Some time later he again emerged into a realm of hazy half-consciousness, and began remembering, very sketchily, the crimson night out of which the present condition had evolved; saw once more the boisterous gathering at Girardin’s, with himself in the midst; seemed still to feel Lili beaming at him in her wonderful way. Then it came to him that he had finally succumbed to prolonged persuasion and had done his little stunt. He blushed unhappily and told himself his dignity was now permanently shattered.

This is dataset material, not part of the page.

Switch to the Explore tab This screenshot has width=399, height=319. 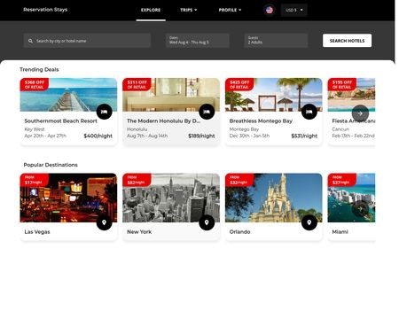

How had they managed so to overcome his every better scruple? Girardin’s—he had lost all count of the number of glasses—everybody so jolly—Lili—the way she looked at one.... He groaned. Then he remembered that by now she must be far to sea. What time was it? What time? It seemed very dusky. He couldn’t hear his alarm clock on the commode. Of course—it hadn’t been wound. He hadgone out and made a night of it, and his clock had run down.
And then—then he blinked his eyes a little and began, very dully at first, to establish a groping connection with the objects they encountered. The particular object which first arrested his attention was a crack which ran in a perfectly straight line across the ceiling over his head. It puzzled him, rather, because he couldn’t remember any such crack as this in his ceiling. There were plenty of cracks, but all zig-zag. Curious, how he had managed to sleep all these years under a perfectly straight crack without ever seeing it!
He groaned again and shut his eyes. These puzzling inconsistencies made his head rock more and more acutely. He tried to turn over and go back to sleep—tried to put all that was baffling out of his wretched head. But the one query that now kept at him with dogged persistence was: how did he ever get to bed without being able to remember a single circumstance connected with the process?
His next discovery was that he had gone to bed in his clothes. His hand encountered the clip which still staunchly held his tie in place. The clip proved beyond possible doubt that he wasn’t in his customary nightshirt. And then—ah, but then the action seemed speeded up enormously!
His eyes were wide now; he was growing sober by leaps and bounds. There was the undeviating crack above his head, and six inches to either side of it were identical cracks. The ceiling wasn’t composed of plaster at all, but painted boards; and the most staggering thing about it was the fact that, without even sitting up he could stretch out his hand and touch it! As a matter of fact, he wasn’t in any actual bed, but on a shelf underneath a rough board cupboard.
And now, at last, he had reached the inevitable point of exclaiming: “Where am I?” and sent his leaden feet hurtling through space in the direction of the floor. He sat for a moment on the edge of the shelf, holding his vertiginous head in his hands and trying to steady himself to a facingof whatever ordeal might be in store for him. One awful thought kept pounding against his feverish temples: “Perhaps I’m in jail!” Mightn’t the cell of a jail conceivably look like this?
But when he came face to face with a tiny port, his almost entirely cleared though still very painful brain registered the indisputable fact that he was at sea.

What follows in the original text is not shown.